Pakistani journalist and scholar

Ayesha Siddiqa
(born 7 April 1966) is a Pakistani political scientist, and an author who serves as a research associate at the SOAS South Asia Institute.

She previously served as the inaugural Pakistan Fellow at the Woodrow Wilson Center between 2004 and 2005.

==Biography==
Born in Lahore, Siddiqa studied at Kinnaird College and went on to join the Civil Service of Pakistan. As a civil servant, Siddiqa served as the director of naval research with the Pakistan Navy, making her the first civilian and the first woman to work at that position in Pakistan's defence establishment. She also worked in military accounts and as deputy director Defence Services Audit. Siddiqa moved to London, where she received her PhD from King's College London in war studies.

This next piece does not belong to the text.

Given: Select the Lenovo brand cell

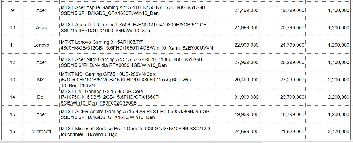Looking at the screenshot, I should coord(41,45).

After leaving the civil service, she served as the senior research fellow at the Sandia National Laboratories and went on to teach at the University of Pennsylvania, Johns Hopkins University and the Quaid-e-Azam University. She also served as the Charles Wallace Fellow at St Antony's College, Oxford in 2015.

She has written extensively on the Pakistan Armed Forces, and her research has covered issues varying from the Pakistan military's covert development of military technology, defensive game theory, nuclear deterrence, arms procurement and arms production, to civil-military relations in Pakistan.

== Bibliography ==
After leaving the bureaucracy, she authored Pakistan's Arms Procurement and Military Buildup, 1979–99: In Search of a Policy, 2001, and later, in 2007, published her critically acclaimed book: Military Inc.: Inside Pakistan's Military Economy. She also regularly writes critical columns for English language newspapers, including Dawn, Daily Times, The Friday Times and Express Tribune.